Patrons looking to inquire about shoe restoration might be greeted with a slow widening smile from Caston; a “Hey, how are you?” followed by “me, I’m doing sumptuous.”

Locals and people just traveling through Durham might also walk in one day to see Caston sorting through his four shedloads collection of shoes. In the middle, they’ll find Caston polishing shoes, giving new life to old worn out toe boxes, all while holding a compelling conversation.

Caston takes a short break and learns about the Grand Unified theory from a walk-in customer. (staff photo by Autavius Smith)

“It’s just like how I talk to my kids. My son is in a civics class at school – that’s the most challenging class for him” said G. Christopher Dickey, Economic Development Coordinator of Durham, as he awaited the final touches of his dress shoes.

Caston raised both eyebrows as he listened closely with a black leather shoe in one hand and protectant spray in the other. His hands were covered in black ink markings from previous hours of heel trimming, shoe stretching, and detailing insoles.

“I said, son, well that’s the class you need to spend the most time in because that’s going to get you to understand how this thing operates,” Dickey went on.

“That’s correct,” Caston replied.

The increased demands of a fast fashion industry have encouraged consumers to move away from restoring their old pair of heels and dress shoes to instead buying the latest shoes.

Cobblers across the U.S. have been pressured into offering more than just leather shoe services to remain in business. In 2016 there was an estimated 7,780 shoe and leather workers employed according to the United States Department of Labor, down from an estimated 68,000 in 1968.

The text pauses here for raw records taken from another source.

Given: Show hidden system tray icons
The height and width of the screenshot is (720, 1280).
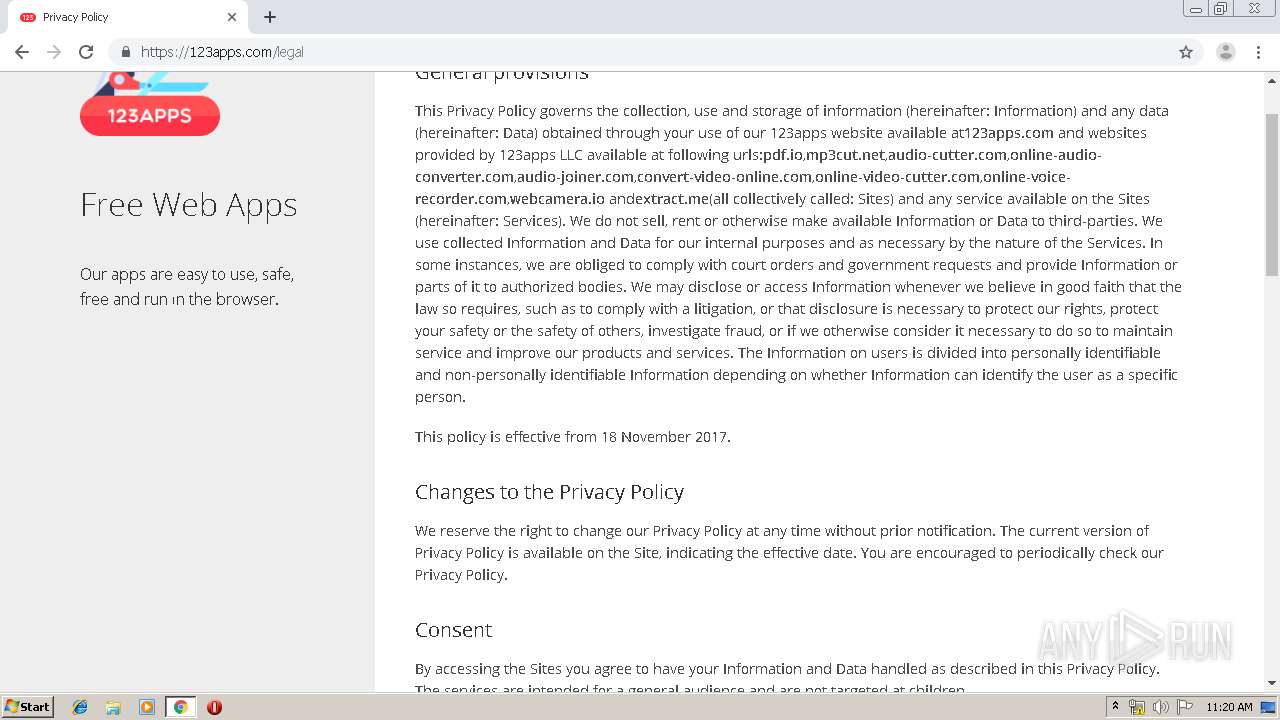Looking at the screenshot, I should coord(1115,707).
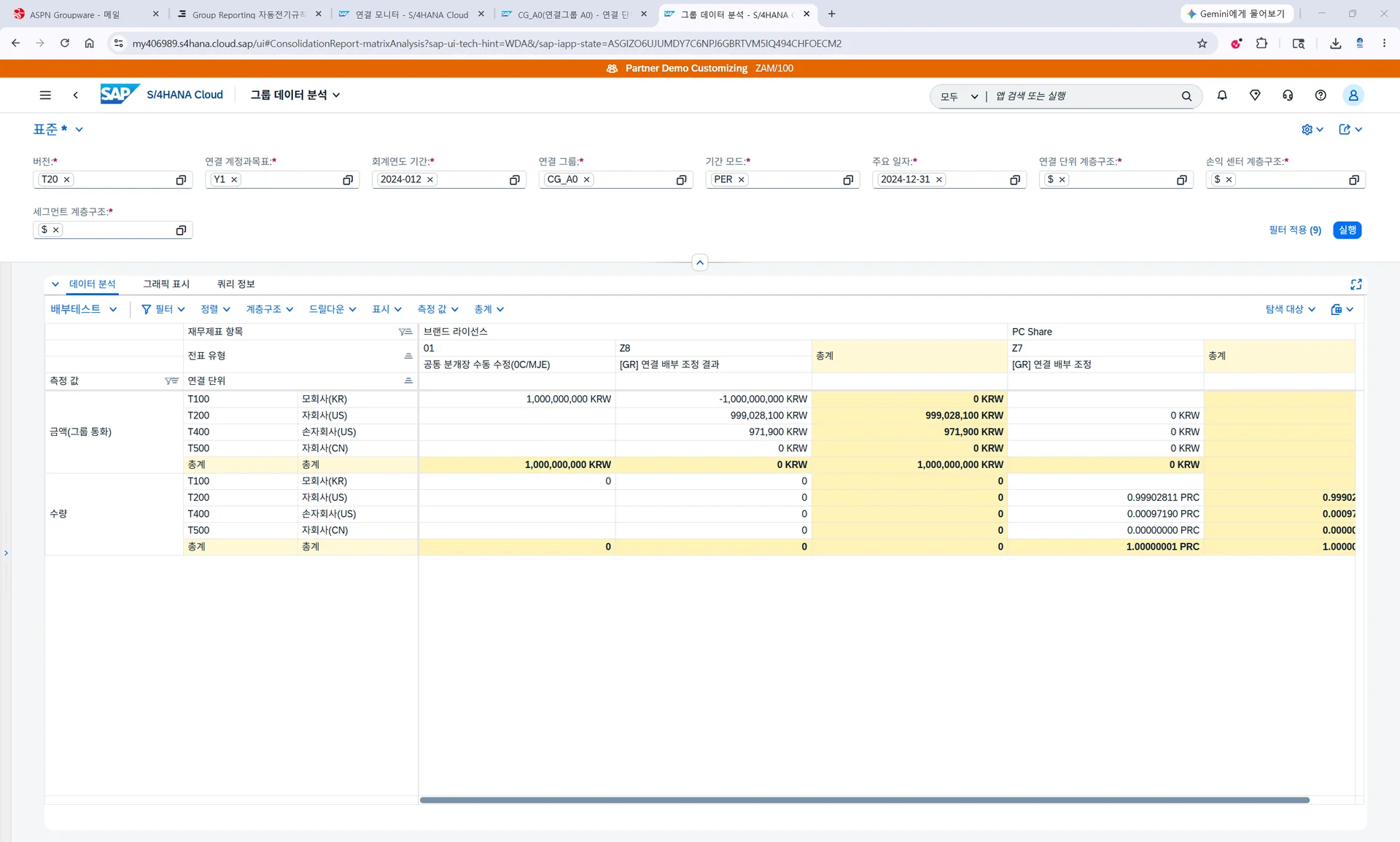Open the help question mark icon
Screen dimensions: 1400x842
coord(1321,95)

Caston’s shoe repair business reflects what he saw around Durham in his earlier years growing up on Enterprise Street.

“I used to see on Pettigrew Street, Fayetteville Street, they had so many black businesses here in Durham,” Caston said. “I used to see these different people have their own business so I always wanted my own business because I seen that.”

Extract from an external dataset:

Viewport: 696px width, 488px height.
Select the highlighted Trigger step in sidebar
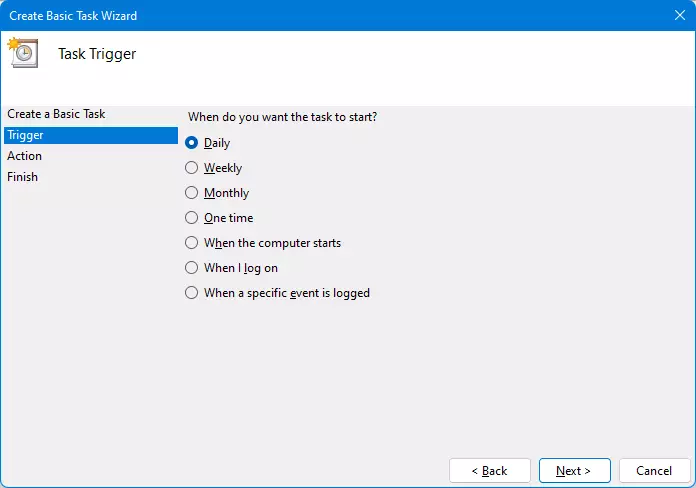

Hearing Caston’s name over the intercom to report to the principal’s office was common at Hillside High School. One day his oldest sister Mary, encouraged him to attend high school in New York at Manhattan Vocational and Technical High School in the early 1960s. His entrepreneurial side became evident in his string of businesses he would eventually start.

“Before I owned a Record store, I went bar to bar for many years, selling jazz records on Lenox Avenue to 7th and 8th Avenue,” Caston said.

The youngest of four sisters, Caston, returned to Durham in the late 1980s and learned the craft of shoemaking. His new skillset, learned under the wing of his then trainer Sam Evans, allowed him to function independently.

Caston has acquired three patents in his 32 years of business, one of which has to do with an all-around air bubble in shoe heels.

His first business called “Shoe Barn” on Angier Avenue was short lived from frequent vandalism. Caston moved his business multiple times; on Alston Avenue, Guess Road, and Holloway Street.

However, a few years later, on December 25, 1973, Caston’s mother, father, and oldest sister were killed in a car accident. It was cold and late at night.

“That was my Christmas present,” Caston said.

Although the details of the car accident were largely unknown, Caston used that moment to “grow up a bit” and live up to his own set of created laws.

These guiding principles are now placed near the entrance to his door. The 6th law reads “be and do right accordingly, regardless of whom you engage or meet, and where you are.”

His recently requested court permission to change his name to “Brother Love” can be traced back to everyone who walks through his door, even the ones not so sure of his ability to fix things.

“No don’t be sorry, don’t you tell anyone that you’re sorry. You don’t look like a sorry person – excuse yourself and beg your pardon,” Caston suggested.